What role can AI play in fixed income trading?

AI trends in the future will be around predictive business that you can do with customers based on both previous interactions and predictive pricing. You will have the possibility to price products based on historical hit ratio, for example, by looking at current market conditions and previous interactions with customers, to maximise the revenue generated.

The availability of data makes all of these things possible, but then access to that data is key. You need to have the possibility to look back and have a clear view and clear analytics on what all of your previous business interactions were, and then bring in real-time market data on the products. For less liquid products, you want to have as much pricing information as possible. As a salesperson, if you have any axes on a product for example, you want to see this information coming from the trading desk, so that you can offer the same products back to customers. So you need to have this comprehensive view of historical interactions, real time positions from the desk, axes and real time market data.

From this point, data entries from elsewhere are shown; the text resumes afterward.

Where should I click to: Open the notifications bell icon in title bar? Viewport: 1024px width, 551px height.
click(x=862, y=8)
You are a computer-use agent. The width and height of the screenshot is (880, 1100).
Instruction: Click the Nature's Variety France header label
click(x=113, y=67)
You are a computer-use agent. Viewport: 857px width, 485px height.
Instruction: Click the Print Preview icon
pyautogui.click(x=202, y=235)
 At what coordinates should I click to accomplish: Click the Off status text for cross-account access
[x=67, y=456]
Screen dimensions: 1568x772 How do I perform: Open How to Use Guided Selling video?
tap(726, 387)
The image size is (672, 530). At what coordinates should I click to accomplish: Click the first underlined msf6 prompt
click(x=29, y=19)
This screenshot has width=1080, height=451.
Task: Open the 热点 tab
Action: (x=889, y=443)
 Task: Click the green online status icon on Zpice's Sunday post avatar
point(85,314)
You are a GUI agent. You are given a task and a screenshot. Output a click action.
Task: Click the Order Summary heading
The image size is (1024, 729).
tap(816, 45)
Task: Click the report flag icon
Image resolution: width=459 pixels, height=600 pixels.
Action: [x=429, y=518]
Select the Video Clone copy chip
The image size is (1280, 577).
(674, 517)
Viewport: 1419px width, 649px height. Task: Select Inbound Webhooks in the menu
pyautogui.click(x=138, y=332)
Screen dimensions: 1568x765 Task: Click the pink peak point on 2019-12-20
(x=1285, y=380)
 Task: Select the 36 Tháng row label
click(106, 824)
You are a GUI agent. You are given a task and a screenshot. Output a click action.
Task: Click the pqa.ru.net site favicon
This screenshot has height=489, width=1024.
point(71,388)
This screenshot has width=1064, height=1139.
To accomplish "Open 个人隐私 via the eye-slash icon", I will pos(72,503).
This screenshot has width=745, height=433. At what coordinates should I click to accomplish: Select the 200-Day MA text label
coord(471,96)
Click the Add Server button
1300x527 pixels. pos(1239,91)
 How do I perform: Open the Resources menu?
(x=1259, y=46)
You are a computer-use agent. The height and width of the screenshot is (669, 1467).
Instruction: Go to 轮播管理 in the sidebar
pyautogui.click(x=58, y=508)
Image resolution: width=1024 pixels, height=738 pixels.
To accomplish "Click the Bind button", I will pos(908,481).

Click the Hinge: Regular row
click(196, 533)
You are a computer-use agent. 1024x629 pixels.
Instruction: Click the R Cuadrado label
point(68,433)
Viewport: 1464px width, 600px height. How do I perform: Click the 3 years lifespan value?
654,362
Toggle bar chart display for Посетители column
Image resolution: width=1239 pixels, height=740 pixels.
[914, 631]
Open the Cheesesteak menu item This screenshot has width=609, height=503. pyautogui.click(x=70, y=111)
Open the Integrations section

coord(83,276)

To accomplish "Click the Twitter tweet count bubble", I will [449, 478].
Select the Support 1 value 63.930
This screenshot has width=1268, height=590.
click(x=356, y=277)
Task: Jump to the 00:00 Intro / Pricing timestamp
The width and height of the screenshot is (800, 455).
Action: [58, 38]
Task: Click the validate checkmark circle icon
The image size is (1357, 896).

Where will ION Markets be focusing its energies for the next 12 months or so?

Specifically within analytics, we want to extend our offering to the cloud, managed by ION as an analytics-as-a-service package. This will enable trading desks to have lightweight UI access to the analytics data. It’s something that we’re working on, and it’s quite exciting because the data is available, it’s just a matter of having it available on the cloud. It’s better for the customer if it’s is managed by us, as it gives an overall lower cost of ownership.

And we’re continuing to invest in the UI interoperability space, so we’ll be offering more tools to integrate other front-end applications within our own UI.